The first step of the code is to import a raster mask that is used to get the location of the points in a referenced grid. The raster mask consists of a GeoTIFF image with pixels of 500x500m in size. The code opens the file and gets relevant parameters. From the image we get an array of x and y values that are located at the centre of each pixel.

# Opening reference GeoTIFF and get relevant parameters
refIm = "input_grid/BEDMAP3_shapefile_processing_Input_extent500x500_crop.tif" 
ds = gdal.Open(refIm)
ar = ds.GetRasterBand(1).ReadAsArray()
gt = ds.GetGeoTransform()
res = gt[1]
xmin = gt[0]
ymax = gt[3]
xsize = ds.RasterXSize
ysize = ds.RasterYSize
ds = None
xstart = xmin + res/2 
ystart = ymax - res/2

# Create array of x and y values at the centre of each pixel
x = np.arange(xstart, xstart + xsize * res, res)
y = np.arange(ystart, ystart -ysize * res, -res )

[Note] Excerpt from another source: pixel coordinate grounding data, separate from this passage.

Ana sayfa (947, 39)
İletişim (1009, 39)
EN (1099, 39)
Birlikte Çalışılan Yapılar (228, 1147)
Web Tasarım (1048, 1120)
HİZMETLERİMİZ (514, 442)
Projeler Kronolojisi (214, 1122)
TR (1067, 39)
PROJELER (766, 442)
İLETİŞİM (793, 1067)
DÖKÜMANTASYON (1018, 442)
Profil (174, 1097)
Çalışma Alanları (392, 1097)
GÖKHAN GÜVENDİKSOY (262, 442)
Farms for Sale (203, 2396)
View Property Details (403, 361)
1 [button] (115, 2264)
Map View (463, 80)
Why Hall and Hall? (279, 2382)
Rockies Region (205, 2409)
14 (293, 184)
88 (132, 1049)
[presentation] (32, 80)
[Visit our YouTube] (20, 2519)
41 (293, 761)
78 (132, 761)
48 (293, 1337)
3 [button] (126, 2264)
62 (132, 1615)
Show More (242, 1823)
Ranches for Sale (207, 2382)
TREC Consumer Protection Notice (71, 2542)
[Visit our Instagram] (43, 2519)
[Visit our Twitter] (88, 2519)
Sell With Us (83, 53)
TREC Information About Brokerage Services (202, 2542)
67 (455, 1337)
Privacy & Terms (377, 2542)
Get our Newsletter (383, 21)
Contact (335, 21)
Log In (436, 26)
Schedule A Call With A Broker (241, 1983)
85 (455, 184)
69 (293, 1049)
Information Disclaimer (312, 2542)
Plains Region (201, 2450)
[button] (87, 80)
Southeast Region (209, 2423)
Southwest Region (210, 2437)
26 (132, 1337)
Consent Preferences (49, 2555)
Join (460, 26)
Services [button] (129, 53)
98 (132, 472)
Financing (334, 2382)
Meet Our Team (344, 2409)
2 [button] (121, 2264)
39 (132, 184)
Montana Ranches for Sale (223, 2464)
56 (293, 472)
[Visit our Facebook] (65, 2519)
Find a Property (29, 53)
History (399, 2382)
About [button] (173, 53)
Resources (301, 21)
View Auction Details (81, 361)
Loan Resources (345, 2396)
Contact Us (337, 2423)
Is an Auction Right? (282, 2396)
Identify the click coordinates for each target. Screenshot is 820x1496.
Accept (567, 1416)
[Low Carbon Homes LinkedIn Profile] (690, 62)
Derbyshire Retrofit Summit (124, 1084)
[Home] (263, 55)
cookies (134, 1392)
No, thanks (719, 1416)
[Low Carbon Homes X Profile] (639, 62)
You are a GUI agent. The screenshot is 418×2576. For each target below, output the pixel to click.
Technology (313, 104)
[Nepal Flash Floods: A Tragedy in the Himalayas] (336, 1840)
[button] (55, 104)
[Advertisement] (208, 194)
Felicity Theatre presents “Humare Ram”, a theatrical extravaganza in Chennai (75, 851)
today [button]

Create a grid of x and y size that will contain all the values for each point from the bed elevation picks

From the GeoTIFF image, we can create an empty array that will be used to contain the data in each pixel

values = np.empty((xsize,ysize,), dtype = np.dtype(list))

Initiate the different variables

lon_point = [] #longitude points from csv file
lat_point = [] #latitude points from csv file
ice_thickness = [] #ice thickness points from csv file
surfElev = [] #surf elev points from csv file
bedElev = [] #bed elev points from csv file
index = [] #will give index for x and y where there are data in csv file

Open the standardised CSV files

The code reads the standardised csv files using pandas. First, the values of latitude, longitude, ice thickness, bed and surface elevation are saved are extracted from the dataframe and stored in the respective following variables: lat_point, lon_point, ice_thickness, bedElev, surfElev.

To do that, we create a function that will read the data and return the information we need: latitude, longitude, ice thickness, bed and surface elevation. We select only the data where at least ice thickness, bed or surface elevation is not equal to -9999. Indeed, values of -9999 was given where no values exist.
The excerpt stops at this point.